*** PODANY TEKST

Rękoma i nogami broniłam się przed przeczytaniem tej książki, choć znam i bardzo lubię twórczość Katarzyny Drogiej. Rzecz w tym, że temat wojny (którejkolwiek), powstania warszawskiego, likwidacji getta, sowieckich łagrów czy „bieżeństwa” zwyczajnie mnie przeraża. Po „Zdążyć przed Panem Bogiem” Hanny Krall, dzienniku Adama Czerniakowa i wspomnieniach Adiny Blady-Szwajger, „Innym świecie” Gustawa Herlinga-Grudzińskiego czy bliżej „podlaskiego” podwórka: „Bieżeństwie 1915. Zapomnianych uchodźcach” Anety Prymaki-Oniszk oraz „Nadziei aż po horyzont” Barbary Goralczuk, przez wiele dni odczuwałam niepokój. Kiedy jednak dowiedziałam się, że będę miała okazję poprowadzić spotkanie autorskie z Katarzyną Drogą, poświęcone jej najnowszej książce i postaci „doktor Irki”, zmusiłam się do lektury. Książkę wchłonęłam i się zachwyciłam.
O wojnie zwykło się pisać, operując scenami, „wypełnionymi” bólem i smutkiem. Może dlatego, że trudno się śmiać w obliczu ludzkiej tragedii i cierpienia? Katarzyna Droga w powieści „Doktor Irka. Wojna, miłość i medycyna” przełamuje ten schemat. To chyba najbardziej radosna (mimo tragicznych losów części bohaterów), ze znanych mi książek, których akcja dzieje się podczas wojny. Wiem… brzmi dziwnie.
Główna bohaterka powieści Drogiej, doktor Irena Ćwiertnia, istniała naprawdę. W 1941 r., w czasie okupacji, rozpoczęła naukę w, utworzonej przez Niemców, Prywatnej Szkole Zawodowej dla Pomocniczego Personelu Sanitarnego dr. Jana Zaorskiego. Niemcy zgodzili się, by Polacy kształcili się jedynie na pomocniczy personel medyczny, gdyż obawiali się chorób np. tyfusu, lecz nie zezwalali na studia medyczne. Rzecz w tym, że choć oficjalnie szkoła Zaorskiego była jedynie szkołą zawodową, w rzeczywistości, nauka przebiegała tam zgodnie z kursem dla studentów medycyny. Dzień, w którym młoda Irka Ćwiernia dostała się na tajne, medyczne studia, opisywała jako najpiękniejszy dzień w jej życiu.

******

> **POLECENIE A**
Zwróć dokładnie fragment tekstu o powieści „Doktor Irka”, zaczynając od „Główna bohaterka powieści” i kończąc na „w jej życiu.”.
Tekst i listing nie mają ze sobą żadnego związku.

*** ZAPISANE WIERSZE

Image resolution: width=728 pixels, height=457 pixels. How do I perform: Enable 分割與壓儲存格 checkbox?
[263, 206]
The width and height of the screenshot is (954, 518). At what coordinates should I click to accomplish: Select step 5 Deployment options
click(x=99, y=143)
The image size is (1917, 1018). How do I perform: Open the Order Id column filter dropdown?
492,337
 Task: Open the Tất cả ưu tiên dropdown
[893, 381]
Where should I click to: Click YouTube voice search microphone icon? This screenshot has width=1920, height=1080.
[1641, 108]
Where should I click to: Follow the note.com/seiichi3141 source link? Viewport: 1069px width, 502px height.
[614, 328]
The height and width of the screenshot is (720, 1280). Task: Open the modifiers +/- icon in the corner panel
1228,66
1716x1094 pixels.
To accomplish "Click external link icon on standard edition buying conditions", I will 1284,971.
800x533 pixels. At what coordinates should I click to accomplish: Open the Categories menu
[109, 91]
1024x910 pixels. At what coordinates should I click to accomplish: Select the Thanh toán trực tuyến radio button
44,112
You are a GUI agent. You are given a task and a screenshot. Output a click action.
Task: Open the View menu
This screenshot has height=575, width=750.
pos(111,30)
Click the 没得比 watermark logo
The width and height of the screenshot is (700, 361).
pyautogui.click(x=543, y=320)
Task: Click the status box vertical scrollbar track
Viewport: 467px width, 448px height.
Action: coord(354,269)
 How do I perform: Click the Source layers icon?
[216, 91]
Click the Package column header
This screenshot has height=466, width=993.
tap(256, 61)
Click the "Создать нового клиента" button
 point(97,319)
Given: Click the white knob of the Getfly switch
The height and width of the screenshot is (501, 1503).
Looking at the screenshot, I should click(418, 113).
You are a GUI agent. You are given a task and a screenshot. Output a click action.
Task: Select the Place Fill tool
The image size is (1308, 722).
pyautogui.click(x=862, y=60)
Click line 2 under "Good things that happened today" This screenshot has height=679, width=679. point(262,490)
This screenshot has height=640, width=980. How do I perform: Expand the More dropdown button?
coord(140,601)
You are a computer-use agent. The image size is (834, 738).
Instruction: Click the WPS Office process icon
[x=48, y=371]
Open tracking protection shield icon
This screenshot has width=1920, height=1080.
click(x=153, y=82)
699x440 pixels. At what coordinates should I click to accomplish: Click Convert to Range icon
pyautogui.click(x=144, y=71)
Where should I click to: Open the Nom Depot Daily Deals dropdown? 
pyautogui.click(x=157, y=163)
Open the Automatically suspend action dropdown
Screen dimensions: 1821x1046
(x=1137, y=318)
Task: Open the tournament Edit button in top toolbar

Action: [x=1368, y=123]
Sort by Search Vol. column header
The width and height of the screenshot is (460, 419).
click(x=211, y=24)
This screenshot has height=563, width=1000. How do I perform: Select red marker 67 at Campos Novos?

******

> **POLECENIE B**
Przepisz dokładnie wiersze listingu, zaczynając od wiersza zawierającego „800x533 pixels. At” i kończąc na wierszu zawierającym „Looking at the”, łącznie z oboma tymi wierszami.

> **WYNIK KOŃCOWY A**
Główna bohaterka powieści Drogiej, doktor Irena Ćwiertnia, istniała naprawdę. W 1941 r., w czasie okupacji, rozpoczęła naukę w, utworzonej przez Niemców, Prywatnej Szkole Zawodowej dla Pomocniczego Personelu Sanitarnego dr. Jana Zaorskiego. Niemcy zgodzili się, by Polacy kształcili się jedynie na pomocniczy personel medyczny, gdyż obawiali się chorób np. tyfusu, lecz nie zezwalali na studia medyczne. Rzecz w tym, że choć oficjalnie szkoła Zaorskiego była jedynie szkołą zawodową, w rzeczywistości, nauka przebiegała tam zgodnie z kursem dla studentów medycyny. Dzień, w którym młoda Irka Ćwiernia dostała się na tajne, medyczne studia, opisywała jako najpiękniejszy dzień w jej życiu.

> **WYNIK KOŃCOWY B**
800x533 pixels. At what coordinates should I click to accomplish: Open the Categories menu
[109, 91]
1024x910 pixels. At what coordinates should I click to accomplish: Select the Thanh toán trực tuyến radio button
44,112
You are a GUI agent. You are given a task and a screenshot. Output a click action.
Task: Open the View menu
This screenshot has height=575, width=750.
pos(111,30)
Click the 没得比 watermark logo
The width and height of the screenshot is (700, 361).
pyautogui.click(x=543, y=320)
Task: Click the status box vertical scrollbar track
Viewport: 467px width, 448px height.
Action: coord(354,269)
 How do I perform: Click the Source layers icon?
[216, 91]
Click the Package column header
This screenshot has height=466, width=993.
tap(256, 61)
Click the "Создать нового клиента" button
 point(97,319)
Given: Click the white knob of the Getfly switch
The height and width of the screenshot is (501, 1503).
Looking at the screenshot, I should click(418, 113).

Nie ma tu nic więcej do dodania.